In this thesis, we present PMCDefender, which is a software-only toolkit for actively mitigating a variety of microarchitectural side-channel attacks. Similar to previous work, we rely on performance monitoring counters as the underlying mechanism. However, we do not actively query the counters and use machine learning. Instead, we present a synchronous way to immediately stop the execution of a victim program if an attack is detected by leveraging performance monitoring interrupts. Thereby, PMCDefender actively performance events data leakage or at least limits the amount of data that can leak to negligible. Moreover, our approach is portable, versatile, and allows fine-grained control. Our approach works against multiple cache-based side-channel attacks and Spectrestyle transient execution attacks.

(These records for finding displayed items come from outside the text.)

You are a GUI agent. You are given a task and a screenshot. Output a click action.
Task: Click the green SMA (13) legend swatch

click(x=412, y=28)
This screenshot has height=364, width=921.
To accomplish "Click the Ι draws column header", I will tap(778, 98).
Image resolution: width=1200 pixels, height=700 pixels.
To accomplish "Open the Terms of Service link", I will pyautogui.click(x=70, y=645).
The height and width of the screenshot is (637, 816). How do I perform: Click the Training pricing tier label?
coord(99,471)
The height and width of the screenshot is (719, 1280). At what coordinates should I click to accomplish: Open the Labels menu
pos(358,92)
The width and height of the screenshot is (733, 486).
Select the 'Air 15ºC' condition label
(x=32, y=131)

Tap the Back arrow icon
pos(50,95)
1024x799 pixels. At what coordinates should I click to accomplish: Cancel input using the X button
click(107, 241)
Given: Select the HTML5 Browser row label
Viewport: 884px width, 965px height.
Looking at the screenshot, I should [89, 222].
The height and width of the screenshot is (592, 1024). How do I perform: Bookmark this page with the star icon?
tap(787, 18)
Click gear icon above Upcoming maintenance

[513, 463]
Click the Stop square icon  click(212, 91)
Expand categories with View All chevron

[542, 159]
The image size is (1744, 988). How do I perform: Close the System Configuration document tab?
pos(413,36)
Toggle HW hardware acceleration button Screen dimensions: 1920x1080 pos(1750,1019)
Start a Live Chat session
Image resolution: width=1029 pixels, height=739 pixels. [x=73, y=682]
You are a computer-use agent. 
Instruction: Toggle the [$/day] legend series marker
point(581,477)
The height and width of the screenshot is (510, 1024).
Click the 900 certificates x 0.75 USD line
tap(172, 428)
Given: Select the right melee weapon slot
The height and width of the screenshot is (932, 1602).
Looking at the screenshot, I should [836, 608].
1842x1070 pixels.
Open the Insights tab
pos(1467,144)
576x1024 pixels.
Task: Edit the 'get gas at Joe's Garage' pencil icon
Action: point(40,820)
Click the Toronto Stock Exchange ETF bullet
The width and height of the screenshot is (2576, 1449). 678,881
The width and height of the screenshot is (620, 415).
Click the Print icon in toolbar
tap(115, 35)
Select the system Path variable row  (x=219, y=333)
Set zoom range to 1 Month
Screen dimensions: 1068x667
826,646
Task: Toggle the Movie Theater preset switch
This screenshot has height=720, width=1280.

We further demonstrate its applicability in two realworld case studies on the RSA implementation of GnuPG 1.4.13 and the AES routine of openSSL 1.0.1e. Across all attacks, PMCDefender achieves a detection rate of over 99 % and a false-positive rate of less than 1.5 %. The overhead is negligible with a runtime increase of 0.3 % for the RSA implementation and 1.8 % for an AES routine. Based on the results, we conclude that active mitigation of microarchitectural side-channel attacks works and that our approach’s capabilities are sufficient to prevent data leakage.
15:00 - 15:30
Speaker: Dominik Sautter
Type of talk: Master Intro
Advisor: Thorsten Holz, Bhupendra Acharya
Title: ScamChatBot: Analyzing the Fake Technical Support Scam in Social Media via Automated ChatGPT
Research Area: RA3
Abstract:
In the last few years, cryptocurrency users and value has been on the rise. The global market value for cryptocurrency is ever-rising and peaked at $2.9 Trillion in late 2021 [11]. As the market share of cryptocurrency is ever-expanding, phishing attacks often target online wallet accounts. Such attacks are often found to compromise the wallet by either risk of losing access to the wallet or funds being stolen. Thus, it is crucial to understand the mechanics of cryptocurrency attacks and scams in the wild.
Moreover, the market trend for users is shifting where one in every three social media users prefers to reach the brand or business support via social media. Thus, it is not surprising to see users with technical issues reaching out to the brand via popular social media such as Twitter, Instagram, and others. This has lately attracted scammers to perform fake technical support scams via interaction with users’ public posts based on technical issues. Users seeking technical help via social media are often lured to share their credentials and private keys via direct messaging. In this work, we plan to interact with scammers who pretend to act as providing official technical support to regular Internet users. Regular Internet users often seek solutions related to the technical issue by searching on Google and posting on social media such as Facebook, Twitter, and Instagram. Apparently, this kind of search or posts in social media often lures such scammers whose intention is to fake as official support. Our motive is to understand such behavioral end-to-end analysis of chatting with scammers and analyze the tricks that scammers play in monetizing regular Internet users. In order to perform large-scale systematized work, we plan to integrate a ChatGPT-based automated end-to-end analysis of fake technical support by posting a honey tweet on Twitter. The automated chat system collects the scammer’s preferred payment profile. For the collected payment profile we plan to track and provide insights on money laundering techniques by analyzing the digital footprint of scammers.